### THE PROBLEM
Return the line that has "Click the Zaloguj się button" and all lines below it through the last, exactly as they stand; omit pictures.

### LISTED ENTRIES
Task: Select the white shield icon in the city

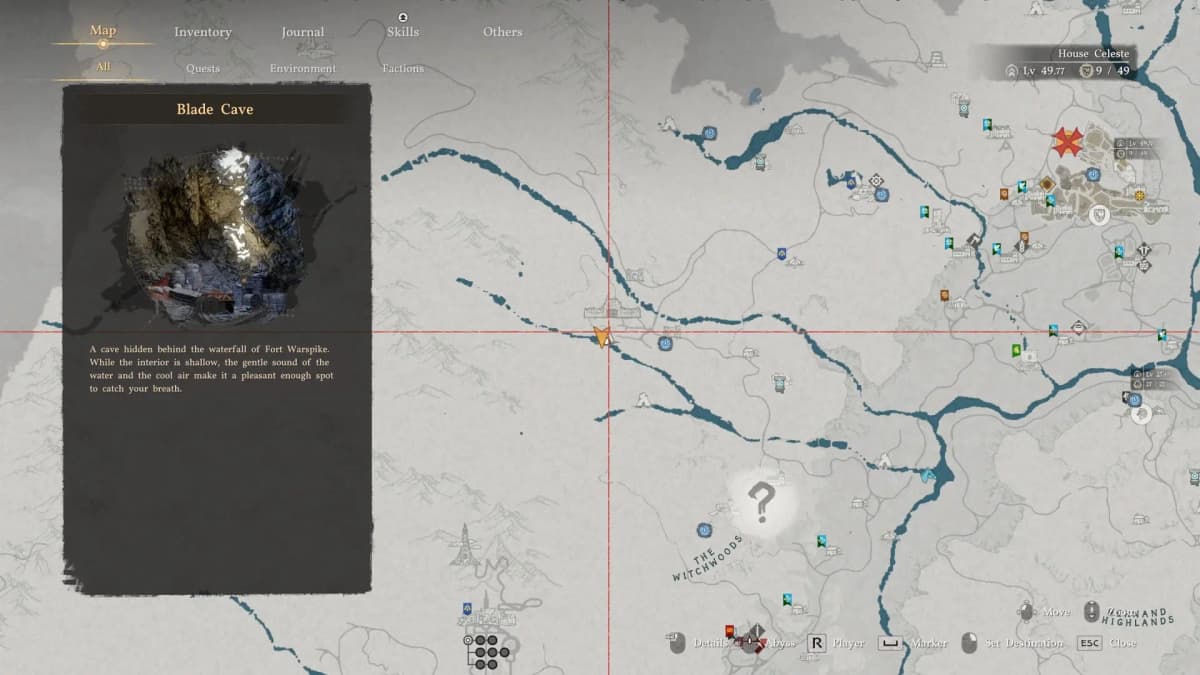Action: [1099, 214]
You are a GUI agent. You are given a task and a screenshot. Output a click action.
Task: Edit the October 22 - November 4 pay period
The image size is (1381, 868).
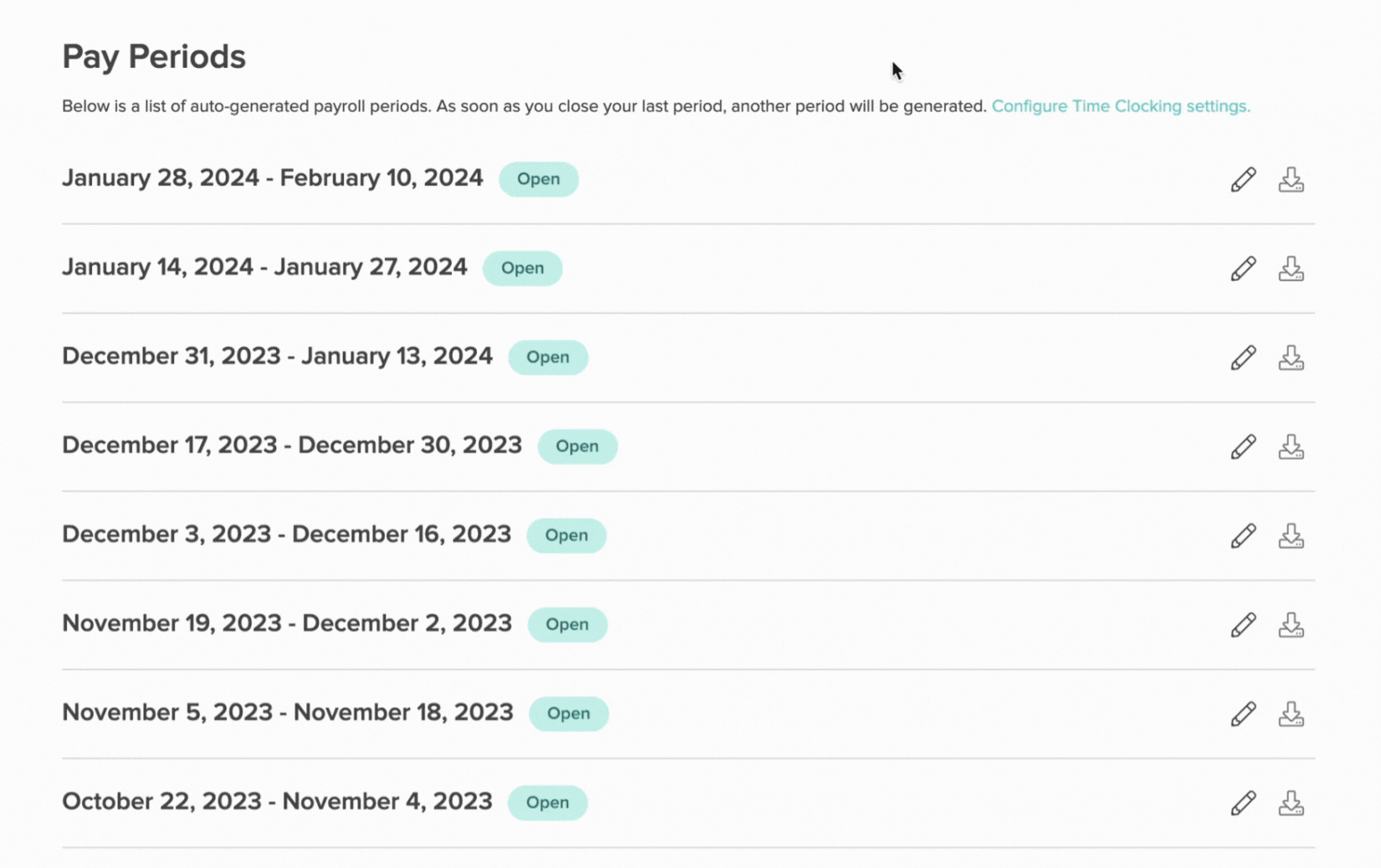point(1243,802)
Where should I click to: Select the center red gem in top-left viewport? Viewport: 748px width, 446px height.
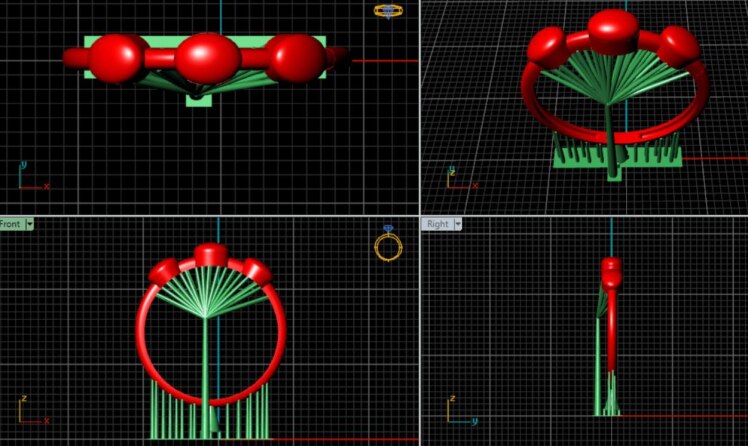[207, 57]
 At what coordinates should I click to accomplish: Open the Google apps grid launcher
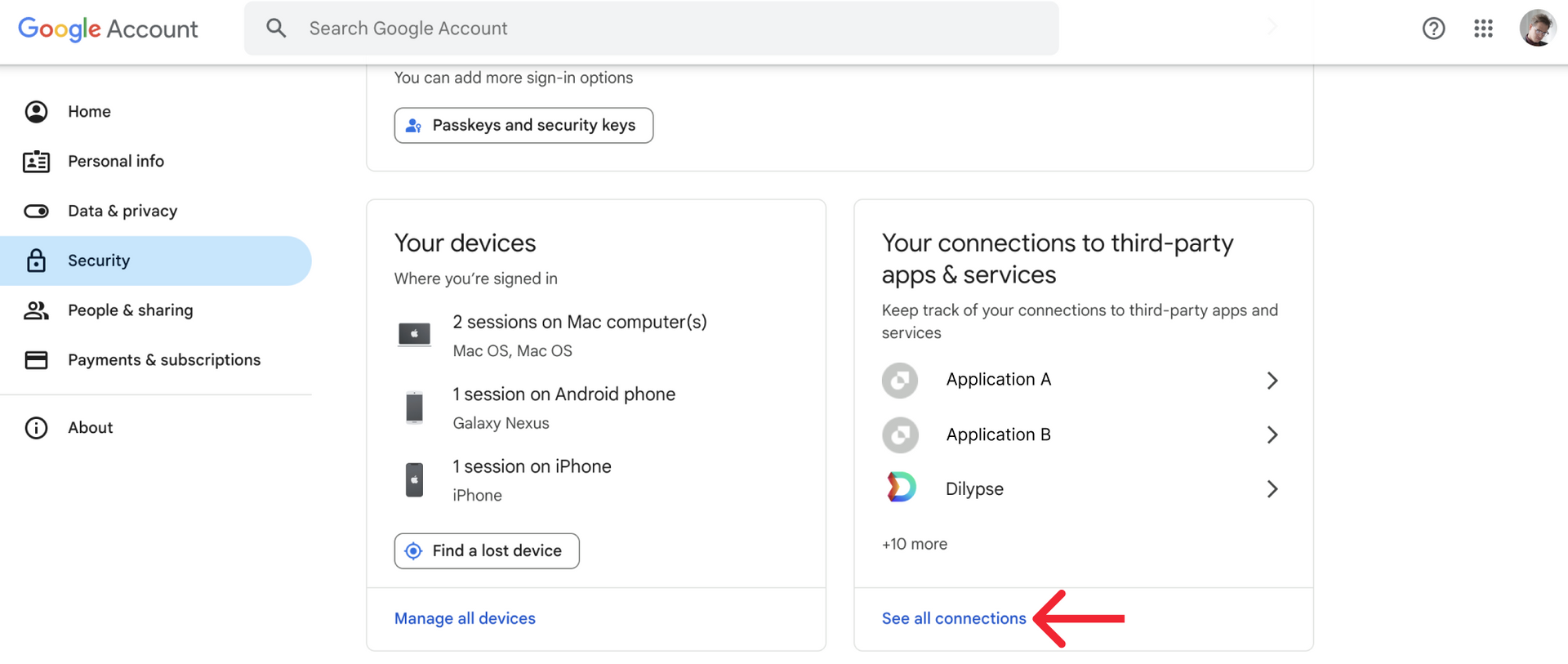pos(1483,29)

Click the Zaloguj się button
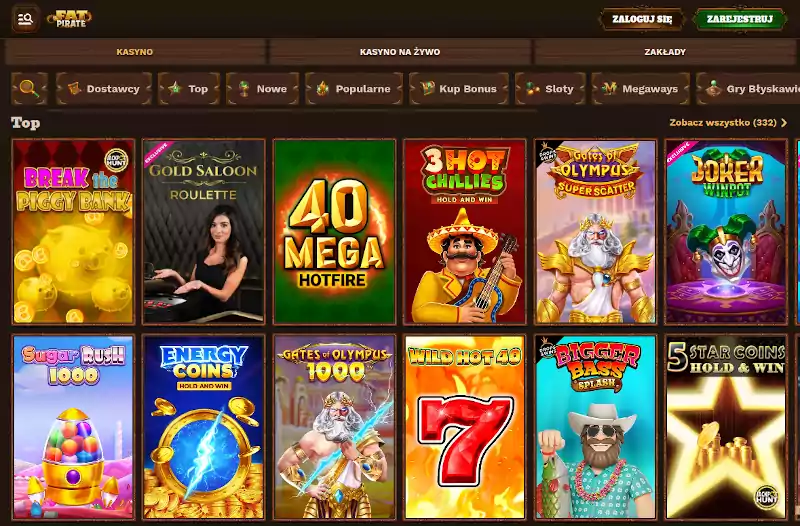(x=642, y=19)
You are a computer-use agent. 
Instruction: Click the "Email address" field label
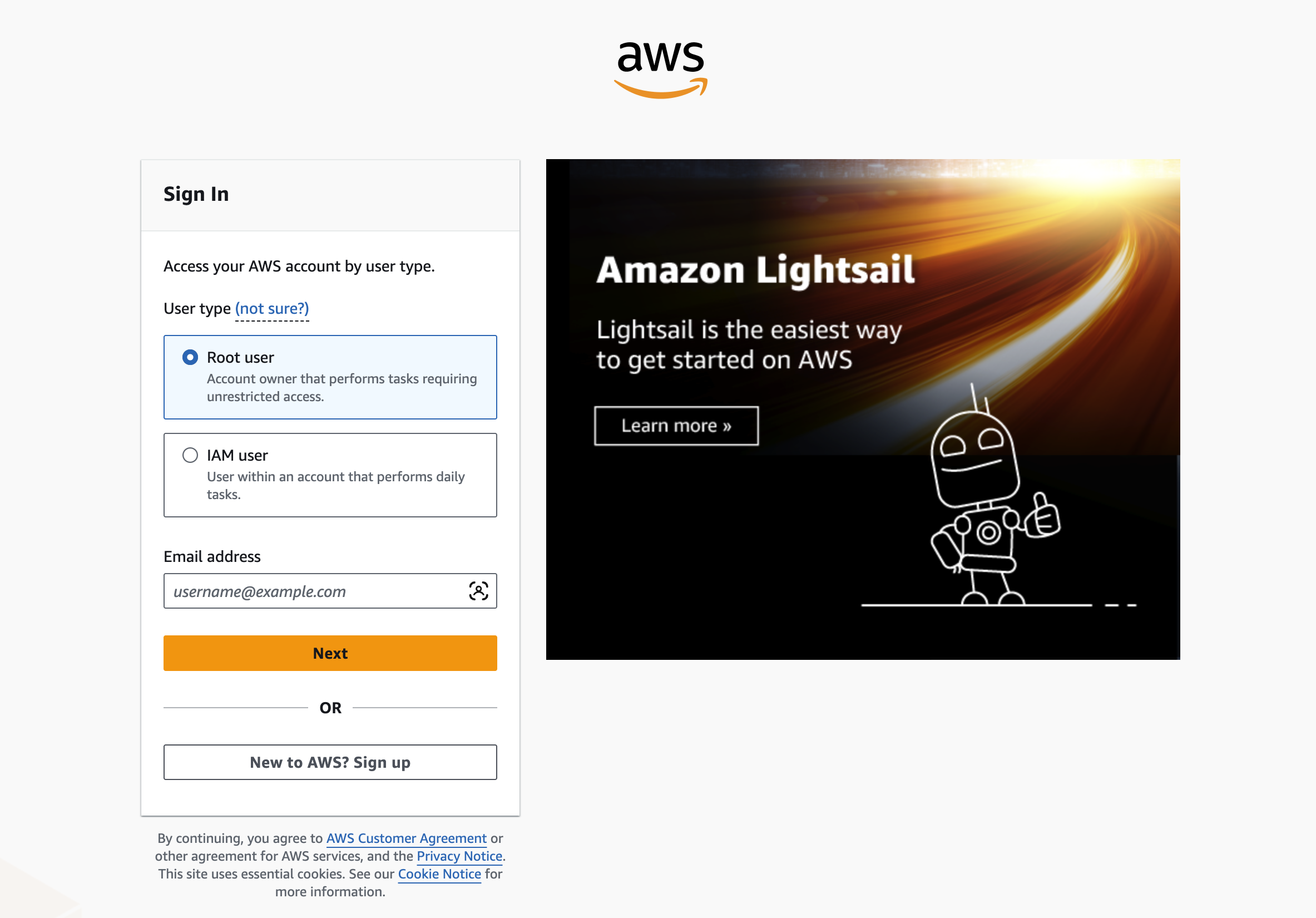click(212, 556)
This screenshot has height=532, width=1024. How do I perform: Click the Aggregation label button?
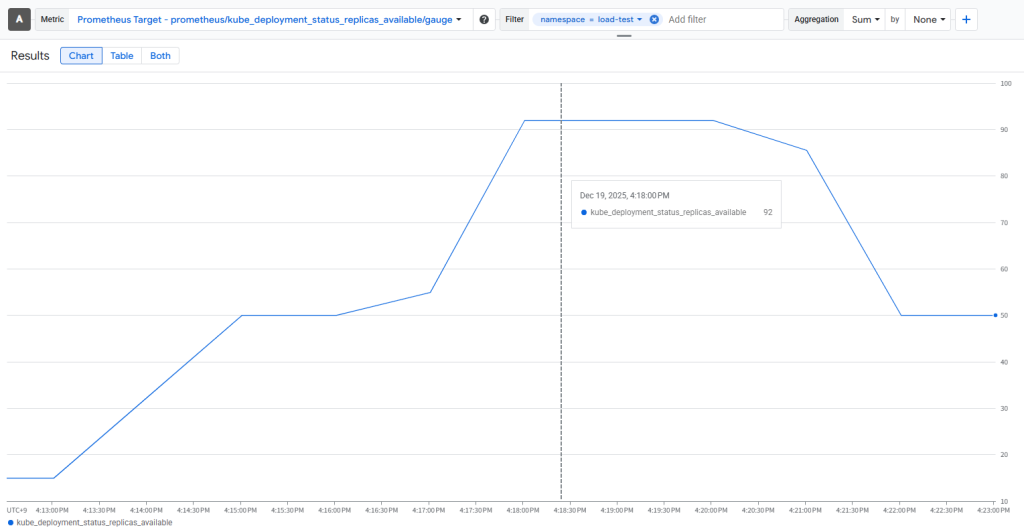[816, 20]
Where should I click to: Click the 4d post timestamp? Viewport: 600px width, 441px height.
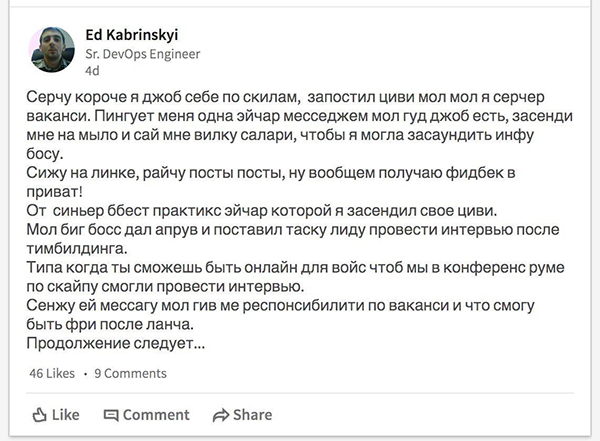[x=92, y=71]
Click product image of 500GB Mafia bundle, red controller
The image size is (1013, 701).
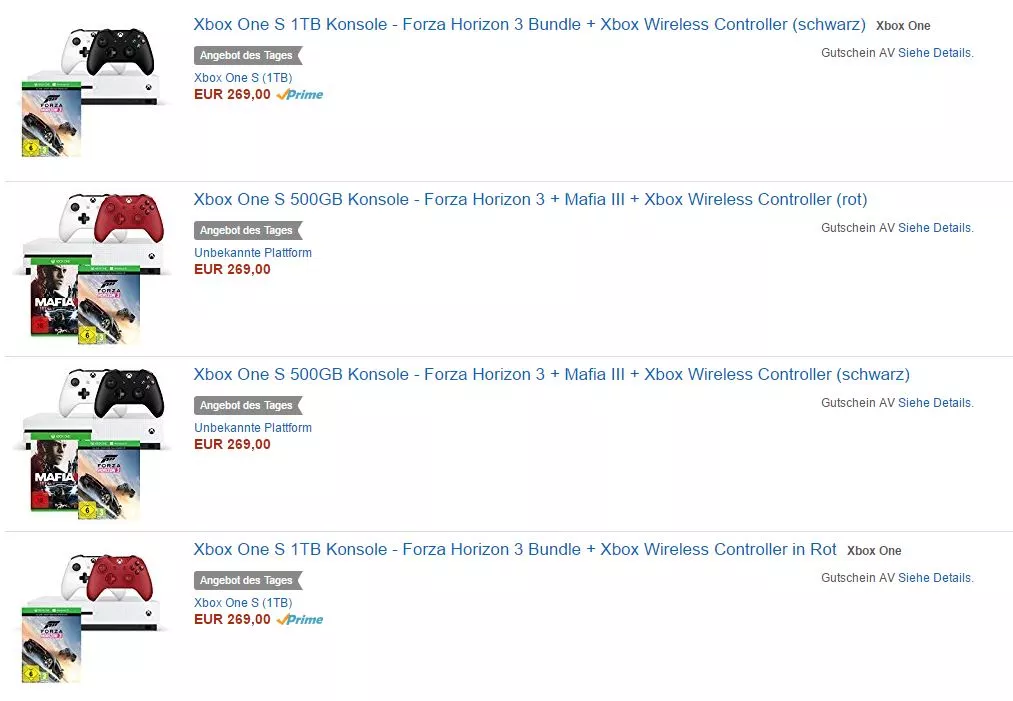(89, 267)
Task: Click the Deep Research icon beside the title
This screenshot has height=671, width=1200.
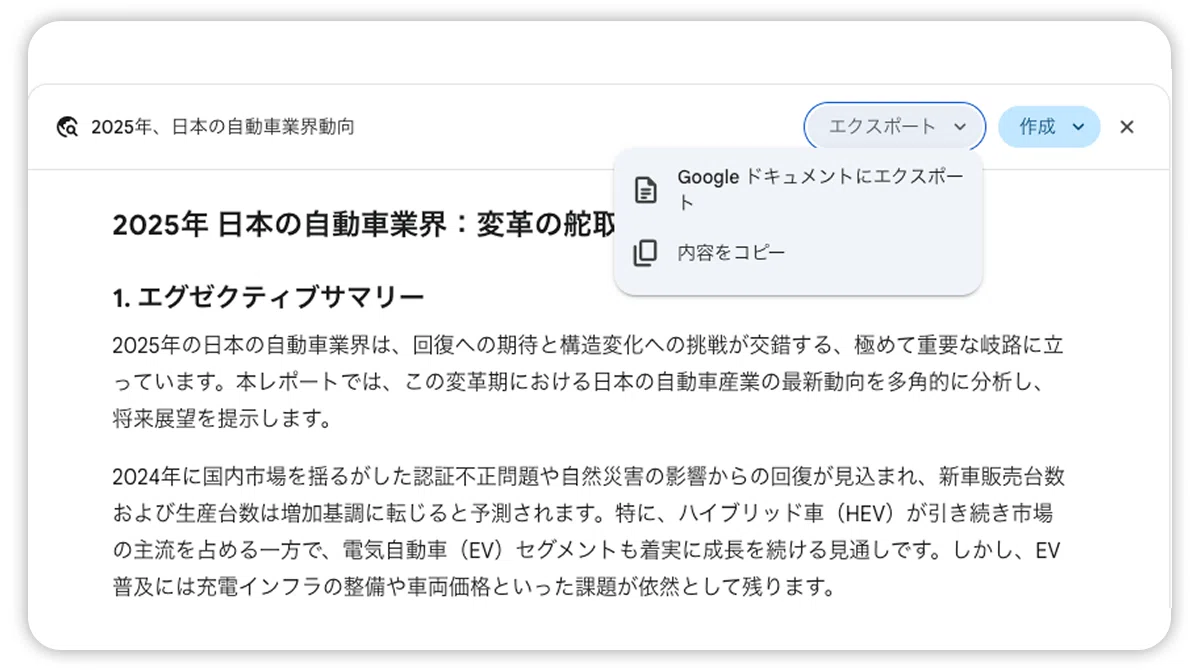Action: click(68, 127)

### EXERCISE OUTPUT
Click the Zaloguj się button
(x=642, y=19)
You are a computer-use agent. 
Instruction: Click the "Email address" field label
click(212, 556)
This screenshot has height=532, width=1024. How do I perform: Click the Aggregation label button?
[816, 20]
Where should I click to: Click the 4d post timestamp? Viewport: 600px width, 441px height.
[x=92, y=71]
Click product image of 500GB Mafia bundle, red controller
The image size is (1013, 701).
(89, 267)
Task: Click the Deep Research icon beside the title
This screenshot has height=671, width=1200.
Action: click(68, 127)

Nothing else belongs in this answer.